M J Hayat
LAHORE: Pakistan’s Information and communication technology (ICT) goods informal exports have touched to record $1.5 billion due to the non-availability of formal payment channels especial the absence of PayPal, lack of awareness about the proper export procedures, deliberate avoidance of hassle of filling out SBP’s Form ‘R’ and tax authorities, State Bank of Pakistan in a recent report on economy indicated.
The ICT goods exports include computers and peripheral equipment, communication equipment, consumer electronic equipment, electronic components, and other information and technology goods miscellaneous.
The report said that informal exports are probably higher than formal
exports as estimates by industry experts who place the total size of
Pakistan’s ICT exports at around US$ 2.5 billion. Of these exports,
the registered firms using formal banking channels to collect export
receipts account for around US$ 1 billion. However, roughly US$ 1
billion is attributed to SME exports in the grey market, and the
remaining US$ 0.5 billion is accounted for by freelancers in the IT
and IT-enabled services (ITES) space that serve international clients,
the central bank report added.
On the other hand, the major stakeholders – including Pakistan
Software Export Board (PSEB), associations, and industry analysts –
provide different estimated figures pertaining to the undocumented
exports, a common narrative prevails when it comes to reasons behind
the under-representation of receipts in the official statistics, the
report said, adding that firstly, the absence of PayPal – the most
widely used payment method across the globe, and which both employers
and freelancers consider relatively more convenient, cheap and safe –
is a major concern. Therefore, a number of ICT and business process
outsourcing (BPO) firms prefer to receive their revenues using money
transfer organizations like Western Union, with some even preferring
to have their revenues deposited in banks outside Pakistan to avoid
the associated transfer costs. In the case of former, the export
receipts reflect as workers’ remittances, whereas in case of latter,
these earnings remain unrecorded altogether. Second, anecdotal
evidence also suggests that some firms and individuals themselves
bypass proper documentation in order to either stay under the radar of
tax authorities, or avoid the hassle of filling out SBP’s Form ‘R’

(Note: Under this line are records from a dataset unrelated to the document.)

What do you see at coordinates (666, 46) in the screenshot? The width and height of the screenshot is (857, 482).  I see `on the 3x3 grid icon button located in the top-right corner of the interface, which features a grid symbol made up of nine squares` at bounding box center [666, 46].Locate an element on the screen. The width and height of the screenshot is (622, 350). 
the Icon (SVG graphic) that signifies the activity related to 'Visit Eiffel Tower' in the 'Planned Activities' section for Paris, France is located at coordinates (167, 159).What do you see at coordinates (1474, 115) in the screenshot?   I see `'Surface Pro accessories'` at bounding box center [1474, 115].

(considered both cumbersome and redundant), the report highlighted.
Furthermore, most firms simply opt out of negligence and lack of
awareness about the proper export procedures, it said.

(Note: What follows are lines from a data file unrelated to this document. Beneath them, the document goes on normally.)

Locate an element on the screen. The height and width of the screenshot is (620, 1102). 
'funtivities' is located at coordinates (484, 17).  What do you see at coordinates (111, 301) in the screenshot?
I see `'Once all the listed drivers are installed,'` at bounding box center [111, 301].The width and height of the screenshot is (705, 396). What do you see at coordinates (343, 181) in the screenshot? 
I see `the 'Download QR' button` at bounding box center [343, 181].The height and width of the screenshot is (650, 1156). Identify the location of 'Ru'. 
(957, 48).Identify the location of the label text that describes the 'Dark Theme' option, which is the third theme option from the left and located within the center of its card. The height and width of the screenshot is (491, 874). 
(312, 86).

Pakistan is figuring prominently in other BPO segments as well BPO is
a cost-saving measure to outsource processes that are not the core
business of an entity but are nonetheless essential for a company to
operate, the report underscored.
Fundamentally, this involves delegating specific business tasks such
as customer relationship management, data entry, bookkeeping, human
resource management, payroll processing, and marketing, etc. to a
third-party service provider (TPSP), usually situated outside the
firm’s country of operation, it stated.
“Globally, the BPO industry has witnessed a period of robust growth
post 2002 and, according to industry experts, has expanded into a US$
180 billion industry. It is expected that this market will grow
further to US$ 250 billion by 2020, as remote work gets increasingly
popular around the world, especially via freelancing websites (such as
Upwork and Fiverr),” the report disclosed, adding that Pakistan was
home to the third largest population of professionals related to
global online gig industry after India and Bangladesh, as per the
ranking available at end September 2018.
Improved internet access to more than 2,000 cities across Pakistan; a
large number of graduates entering the workforce; and government
efforts to promote freelancing are the key factors behind this
growth,the report explained.
According to the A.T. Kearney Global Services location index of 2017,
Pakistan is the 10th most attractive destination among Asian
countries, and 30th in the world, for offshore services, the report
pointed out, explaining Pakistan’s score was most encouraging in
financial attractiveness: 3 rd largest among Asians after Sri Lanka
and Egypt amongst the 55-country index. This is representative of the
relatively favorable wage rates in Pakistan compared those in more
established destinations such as India and China. However, when it
comes to cross-country comparison of other off-shoring fundamentals
(quality of human resource and overall business environment), Pakistan
lags behind its regional competitors, the report highlighted.
Indeed, despite the fact that the country was able to increase its
ICT revenues, it has fallen two points in the rankings compared to
last year. In particular, the low ranking in the ‘people skills and
availability’ category is a big concern, the report showed concern.
It is pertinent to note that Pakistan has an abundant supply of young
and English-speaking population who can potentially assume the nature
of the jobs that BPO has to offer. However, since the industry is
relatively new to the country, it is still not being pursued as a
long-term career; the more qualified employees tend to upgrade their
careers and move into software development, quitting the BPO industry
after a very short span of time, the bank said.
As for the new entrants, the lack of technical and professional
capacities works as a major growth barrier, making it hard for the BPO
industry to compete in the international market.
Going forward, focusing on skill building and improvement of payments
infrastructure would be the key, the report concluded.